= Edge (geometry) =

Line segment joining two adjacent vertices in a polygon or polytope

Three edges AB, BC, and CA, each between two vertices of a triangle
A polygon is bounded by edges; this square has 4 edges.

Every edge is shared by two faces in a polyhedron, like this cube.
Every edge is shared by three or more faces in a 4-polytope, as seen in this projection of a tesseract.

In geometry, an edge is a particular type of line segment joining two vertices in a polygon, polyhedron, or higher-dimensional polytope. In a polygon, an edge is a line segment on the boundary, and is often called a polygon side.
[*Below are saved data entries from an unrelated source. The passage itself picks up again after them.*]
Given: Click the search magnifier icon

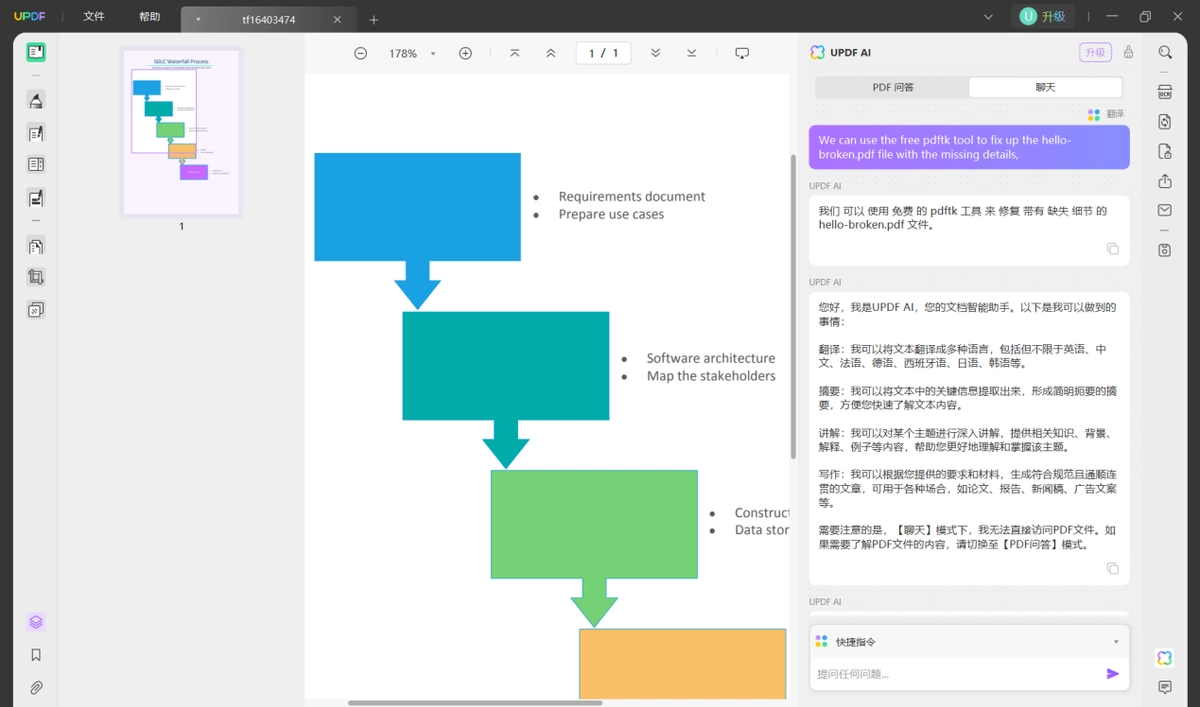Looking at the screenshot, I should (1165, 52).
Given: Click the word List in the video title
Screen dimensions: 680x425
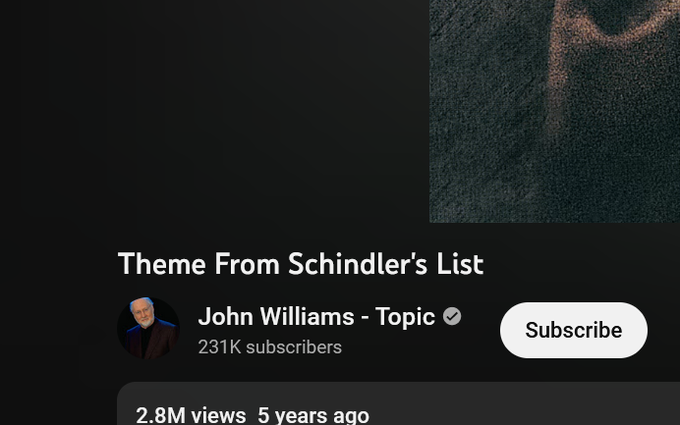Looking at the screenshot, I should 460,264.
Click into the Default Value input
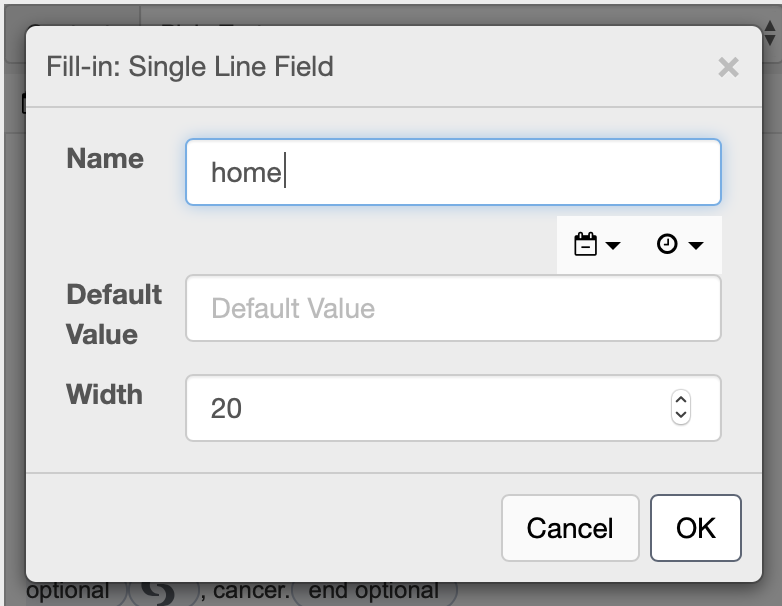This screenshot has height=606, width=782. click(x=453, y=308)
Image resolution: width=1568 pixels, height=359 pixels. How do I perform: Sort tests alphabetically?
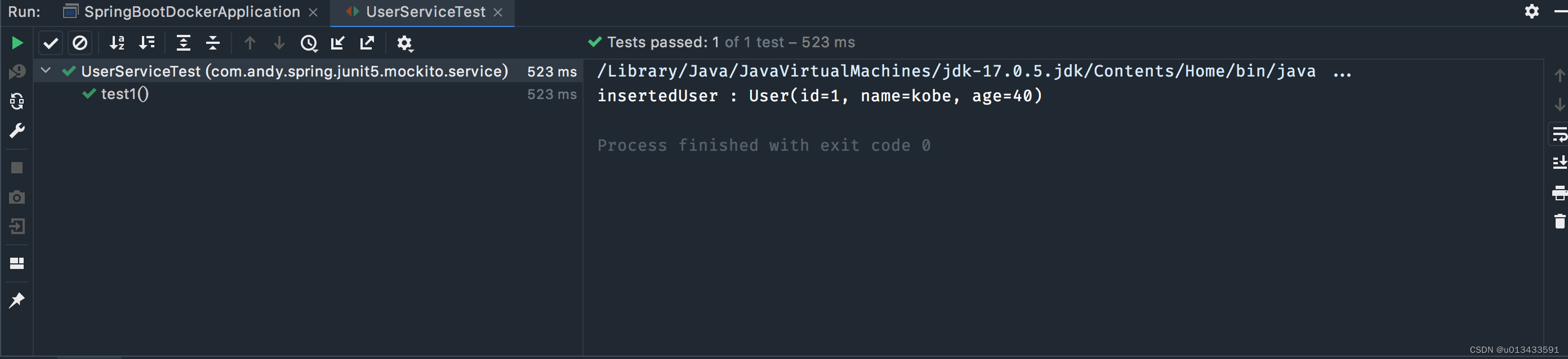point(117,43)
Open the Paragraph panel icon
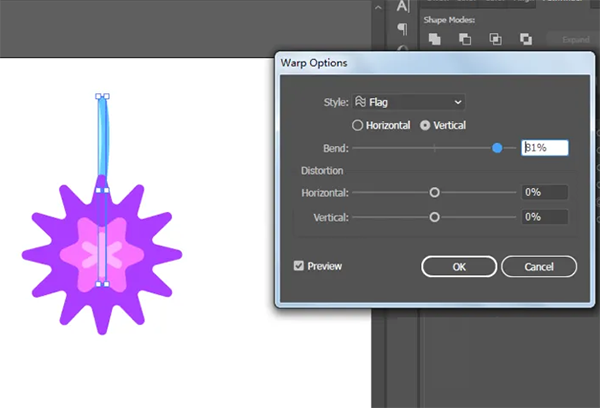 (x=403, y=28)
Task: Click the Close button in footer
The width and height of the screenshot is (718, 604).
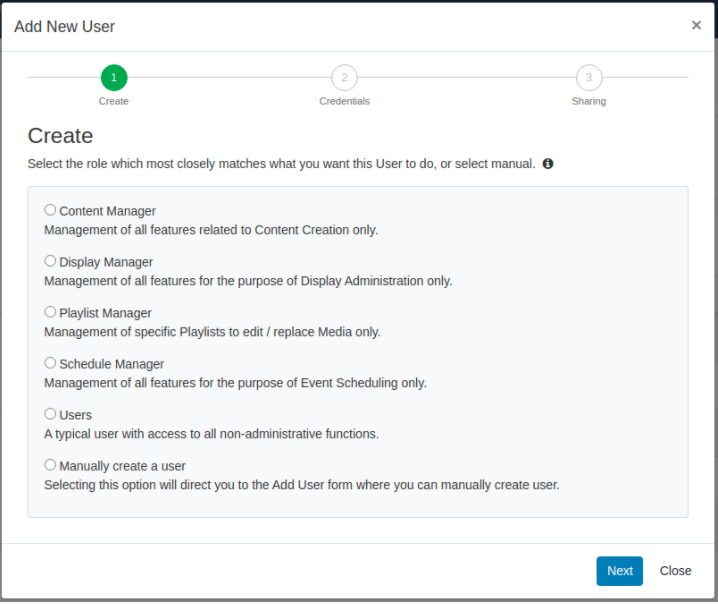Action: pos(675,571)
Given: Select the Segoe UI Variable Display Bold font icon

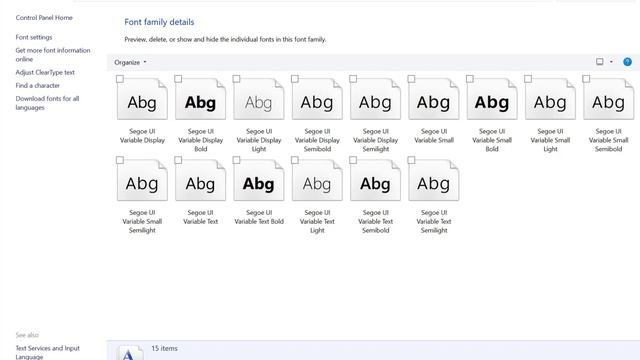Looking at the screenshot, I should 200,99.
In a polyhedron or more generally a polytope, an edge is a line segment where two faces (or polyhedron sides) meet. A segment joining two vertices while passing through the interior or exterior is not an edge but instead is called a diagonal.

An edge may also be an infinite line separating two half-planes.
The sides of a plane angle are semi-infinite half-lines (or rays).

==Relation to edges in graphs==
In graph theory, an edge is an abstract object connecting two graph vertices, unlike polygon and polyhedron edges which have a concrete geometric representation as a line segment.
However, any polyhedron can be represented by its skeleton or edge-skeleton, a graph whose vertices are the geometric vertices of the polyhedron and whose edges correspond to the geometric edges. Conversely, the graphs that are skeletons of three-dimensional polyhedra can be characterized by Steinitz's theorem as being exactly the 3-vertex-connected planar graphs.

==Number of edges in a polyhedron==

Any convex polyhedron's surface has Euler characteristic

$V - E + F = 2,$

where V is the number of vertices, E is the number of edges, and F is the number of faces. This equation is known as Euler's polyhedron formula. Thus the number of edges is 2 less than the sum of the numbers of vertices and faces. For example, a cube has 8 vertices and 6 faces, and hence 12 edges.

==Incidences with other faces==
In a polygon, two edges meet at each vertex; more generally, by Balinski's theorem, at least d edges meet at every vertex of a d-dimensional convex polytope.
Similarly, in a polyhedron, exactly two two-dimensional faces meet at every edge, while in higher dimensional polytopes three or more two-dimensional faces meet at every edge.

==Alternative terminology==
In the theory of high-dimensional convex polytopes, a facet or side of a d-dimensional polytope is one of its (d − 1)-dimensional features, a ridge is a (d − 2)-dimensional feature, and a peak is a (d − 3)-dimensional feature. Thus, the edges of a polygon are its facets, the edges of a 3-dimensional convex polyhedron are its ridges, and the edges of a 4-dimensional polytope are its peaks.